Task statement: Transcribe the entries in full, keeping each word as it is.

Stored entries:

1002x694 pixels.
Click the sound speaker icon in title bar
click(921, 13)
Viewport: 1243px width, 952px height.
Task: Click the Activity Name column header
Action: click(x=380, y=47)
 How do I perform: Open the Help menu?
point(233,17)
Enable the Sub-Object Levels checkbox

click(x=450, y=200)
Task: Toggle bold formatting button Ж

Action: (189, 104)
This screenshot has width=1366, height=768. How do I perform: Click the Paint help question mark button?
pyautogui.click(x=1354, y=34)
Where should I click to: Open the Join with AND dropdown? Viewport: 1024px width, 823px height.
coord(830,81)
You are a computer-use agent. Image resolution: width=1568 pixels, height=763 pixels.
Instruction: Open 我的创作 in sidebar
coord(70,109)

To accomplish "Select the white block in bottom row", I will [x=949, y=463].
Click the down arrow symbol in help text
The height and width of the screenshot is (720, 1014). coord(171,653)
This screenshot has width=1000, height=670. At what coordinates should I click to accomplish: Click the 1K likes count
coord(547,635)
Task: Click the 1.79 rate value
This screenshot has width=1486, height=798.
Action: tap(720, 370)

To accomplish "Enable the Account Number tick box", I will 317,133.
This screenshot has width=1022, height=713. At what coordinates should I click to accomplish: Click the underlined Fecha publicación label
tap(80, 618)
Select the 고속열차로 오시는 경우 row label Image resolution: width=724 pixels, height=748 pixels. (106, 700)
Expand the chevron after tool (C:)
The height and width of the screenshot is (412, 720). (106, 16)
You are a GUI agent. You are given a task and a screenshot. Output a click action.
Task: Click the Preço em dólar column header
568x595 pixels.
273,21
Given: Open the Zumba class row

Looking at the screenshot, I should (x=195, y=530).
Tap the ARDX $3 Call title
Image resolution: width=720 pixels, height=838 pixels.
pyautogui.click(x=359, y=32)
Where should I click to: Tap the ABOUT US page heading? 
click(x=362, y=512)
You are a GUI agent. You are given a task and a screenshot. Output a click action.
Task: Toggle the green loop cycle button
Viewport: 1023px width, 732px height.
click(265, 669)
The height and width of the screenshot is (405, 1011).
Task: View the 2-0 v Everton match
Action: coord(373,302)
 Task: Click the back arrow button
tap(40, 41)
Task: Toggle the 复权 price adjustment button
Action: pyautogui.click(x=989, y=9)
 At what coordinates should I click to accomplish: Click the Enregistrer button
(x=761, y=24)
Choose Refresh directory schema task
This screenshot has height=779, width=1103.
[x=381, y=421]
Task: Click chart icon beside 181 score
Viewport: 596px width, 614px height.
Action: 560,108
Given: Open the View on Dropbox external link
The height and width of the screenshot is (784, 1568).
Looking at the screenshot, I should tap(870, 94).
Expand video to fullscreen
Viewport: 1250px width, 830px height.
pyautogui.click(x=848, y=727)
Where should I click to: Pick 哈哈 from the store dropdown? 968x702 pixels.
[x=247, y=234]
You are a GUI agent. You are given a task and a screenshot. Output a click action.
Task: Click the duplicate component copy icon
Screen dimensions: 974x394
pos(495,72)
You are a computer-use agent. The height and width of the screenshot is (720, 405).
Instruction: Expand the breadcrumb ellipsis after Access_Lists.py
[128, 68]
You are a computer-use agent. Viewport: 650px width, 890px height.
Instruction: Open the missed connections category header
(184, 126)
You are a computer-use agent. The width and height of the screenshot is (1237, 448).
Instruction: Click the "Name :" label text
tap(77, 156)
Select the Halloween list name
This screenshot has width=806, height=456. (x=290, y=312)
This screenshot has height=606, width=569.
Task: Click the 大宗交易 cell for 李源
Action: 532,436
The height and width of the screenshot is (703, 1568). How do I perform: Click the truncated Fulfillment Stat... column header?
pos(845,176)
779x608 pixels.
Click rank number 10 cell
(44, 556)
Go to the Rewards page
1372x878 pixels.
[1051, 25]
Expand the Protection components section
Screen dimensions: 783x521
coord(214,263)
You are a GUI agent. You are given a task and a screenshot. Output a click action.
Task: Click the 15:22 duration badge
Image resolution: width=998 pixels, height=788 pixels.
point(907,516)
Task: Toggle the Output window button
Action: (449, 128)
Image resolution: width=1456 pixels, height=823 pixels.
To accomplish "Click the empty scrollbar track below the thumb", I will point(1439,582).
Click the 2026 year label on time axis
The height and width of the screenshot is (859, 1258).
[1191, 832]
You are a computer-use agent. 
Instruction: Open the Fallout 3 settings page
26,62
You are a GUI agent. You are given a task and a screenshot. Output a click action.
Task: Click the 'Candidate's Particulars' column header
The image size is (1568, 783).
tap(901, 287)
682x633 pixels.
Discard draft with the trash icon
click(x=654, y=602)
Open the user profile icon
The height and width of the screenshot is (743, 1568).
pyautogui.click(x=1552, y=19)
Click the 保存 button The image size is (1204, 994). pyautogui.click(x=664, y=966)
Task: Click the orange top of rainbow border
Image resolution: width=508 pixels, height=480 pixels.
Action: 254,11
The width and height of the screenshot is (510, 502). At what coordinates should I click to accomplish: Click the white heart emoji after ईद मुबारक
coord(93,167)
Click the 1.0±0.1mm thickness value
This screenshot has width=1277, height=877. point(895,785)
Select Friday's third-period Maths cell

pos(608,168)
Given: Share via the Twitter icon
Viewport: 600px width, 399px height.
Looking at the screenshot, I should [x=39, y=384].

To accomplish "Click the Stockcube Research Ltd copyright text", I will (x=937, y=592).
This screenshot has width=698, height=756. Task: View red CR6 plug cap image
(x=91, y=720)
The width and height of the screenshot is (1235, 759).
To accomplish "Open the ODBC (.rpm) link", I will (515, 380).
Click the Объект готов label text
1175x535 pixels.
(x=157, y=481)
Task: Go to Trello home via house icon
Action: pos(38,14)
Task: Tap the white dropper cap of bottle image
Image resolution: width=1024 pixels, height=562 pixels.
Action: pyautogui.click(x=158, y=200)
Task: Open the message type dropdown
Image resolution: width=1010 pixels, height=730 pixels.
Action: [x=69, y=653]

Worked solution:
1002x694 pixels.
Click the sound speaker icon in title bar
click(921, 13)
Viewport: 1243px width, 952px height.
Task: Click the Activity Name column header
Action: click(x=380, y=47)
 How do I perform: Open the Help menu?
point(233,17)
Enable the Sub-Object Levels checkbox

click(x=450, y=200)
Task: Toggle bold formatting button Ж

Action: (189, 104)
This screenshot has width=1366, height=768. How do I perform: Click the Paint help question mark button?
pyautogui.click(x=1354, y=34)
Where should I click to: Open the Join with AND dropdown? Viewport: 1024px width, 823px height.
coord(830,81)
You are a computer-use agent. Image resolution: width=1568 pixels, height=763 pixels.
Instruction: Open 我的创作 in sidebar
coord(70,109)

To accomplish "Select the white block in bottom row", I will [x=949, y=463].
Click the down arrow symbol in help text
The height and width of the screenshot is (720, 1014). coord(171,653)
This screenshot has width=1000, height=670. At what coordinates should I click to accomplish: Click the 1K likes count
coord(547,635)
Task: Click the 1.79 rate value
This screenshot has width=1486, height=798.
Action: tap(720, 370)

To accomplish "Enable the Account Number tick box", I will 317,133.
This screenshot has width=1022, height=713. At what coordinates should I click to accomplish: Click the underlined Fecha publicación label
tap(80, 618)
Select the 고속열차로 오시는 경우 row label Image resolution: width=724 pixels, height=748 pixels. (106, 700)
Expand the chevron after tool (C:)
The height and width of the screenshot is (412, 720). (106, 16)
You are a GUI agent. You are given a task and a screenshot. Output a click action.
Task: Click the Preço em dólar column header
568x595 pixels.
273,21
Given: Open the Zumba class row

Looking at the screenshot, I should (x=195, y=530).
Tap the ARDX $3 Call title
Image resolution: width=720 pixels, height=838 pixels.
pyautogui.click(x=359, y=32)
Where should I click to: Tap the ABOUT US page heading? 
click(x=362, y=512)
You are a GUI agent. You are given a task and a screenshot. Output a click action.
Task: Toggle the green loop cycle button
Viewport: 1023px width, 732px height.
click(265, 669)
The height and width of the screenshot is (405, 1011).
Task: View the 2-0 v Everton match
Action: coord(373,302)
 Task: Click the back arrow button
tap(40, 41)
Task: Toggle the 复权 price adjustment button
Action: pyautogui.click(x=989, y=9)
 At what coordinates should I click to accomplish: Click the Enregistrer button
(x=761, y=24)
Choose Refresh directory schema task
This screenshot has height=779, width=1103.
[x=381, y=421]
Task: Click chart icon beside 181 score
Viewport: 596px width, 614px height.
Action: 560,108
Given: Open the View on Dropbox external link
The height and width of the screenshot is (784, 1568).
Looking at the screenshot, I should tap(870, 94).
Expand video to fullscreen
Viewport: 1250px width, 830px height.
pyautogui.click(x=848, y=727)
Where should I click to: Pick 哈哈 from the store dropdown? 968x702 pixels.
[x=247, y=234]
You are a GUI agent. You are given a task and a screenshot. Output a click action.
Task: Click the duplicate component copy icon
Screen dimensions: 974x394
pos(495,72)
You are a computer-use agent. The height and width of the screenshot is (720, 405).
Instruction: Expand the breadcrumb ellipsis after Access_Lists.py
[128, 68]
You are a computer-use agent. Viewport: 650px width, 890px height.
Instruction: Open the missed connections category header
(184, 126)
You are a computer-use agent. The width and height of the screenshot is (1237, 448).
Instruction: Click the "Name :" label text
tap(77, 156)
Select the Halloween list name
This screenshot has width=806, height=456. (x=290, y=312)
This screenshot has height=606, width=569.
Task: Click the 大宗交易 cell for 李源
Action: 532,436
The height and width of the screenshot is (703, 1568). How do I perform: Click the truncated Fulfillment Stat... column header?
pos(845,176)
779x608 pixels.
Click rank number 10 cell
(44, 556)
Go to the Rewards page
1372x878 pixels.
[1051, 25]
Expand the Protection components section
Screen dimensions: 783x521
coord(214,263)
You are a GUI agent. You are given a task and a screenshot. Output a click action.
Task: Click the 15:22 duration badge
Image resolution: width=998 pixels, height=788 pixels.
point(907,516)
Task: Toggle the Output window button
Action: (449, 128)
Image resolution: width=1456 pixels, height=823 pixels.
To accomplish "Click the empty scrollbar track below the thumb", I will point(1439,582).
Click the 2026 year label on time axis
The height and width of the screenshot is (859, 1258).
[1191, 832]
You are a computer-use agent. 
Instruction: Open the Fallout 3 settings page
26,62
You are a GUI agent. You are given a task and a screenshot. Output a click action.
Task: Click the 'Candidate's Particulars' column header
The image size is (1568, 783).
tap(901, 287)
682x633 pixels.
Discard draft with the trash icon
click(x=654, y=602)
Open the user profile icon
The height and width of the screenshot is (743, 1568).
pyautogui.click(x=1552, y=19)
Click the 保存 button The image size is (1204, 994). pyautogui.click(x=664, y=966)
Task: Click the orange top of rainbow border
Image resolution: width=508 pixels, height=480 pixels.
Action: 254,11
The width and height of the screenshot is (510, 502). At what coordinates should I click to accomplish: Click the white heart emoji after ईद मुबारक
coord(93,167)
Click the 1.0±0.1mm thickness value
This screenshot has width=1277, height=877. point(895,785)
Select Friday's third-period Maths cell

pos(608,168)
Given: Share via the Twitter icon
Viewport: 600px width, 399px height.
Looking at the screenshot, I should [x=39, y=384].

To accomplish "Click the Stockcube Research Ltd copyright text", I will (x=937, y=592).
This screenshot has width=698, height=756. Task: View red CR6 plug cap image
(x=91, y=720)
The width and height of the screenshot is (1235, 759).
To accomplish "Open the ODBC (.rpm) link", I will (515, 380).
Click the Объект готов label text
1175x535 pixels.
(x=157, y=481)
Task: Go to Trello home via house icon
Action: pos(38,14)
Task: Tap the white dropper cap of bottle image
Image resolution: width=1024 pixels, height=562 pixels.
Action: pyautogui.click(x=158, y=200)
Task: Open the message type dropdown
Image resolution: width=1010 pixels, height=730 pixels.
Action: [x=69, y=653]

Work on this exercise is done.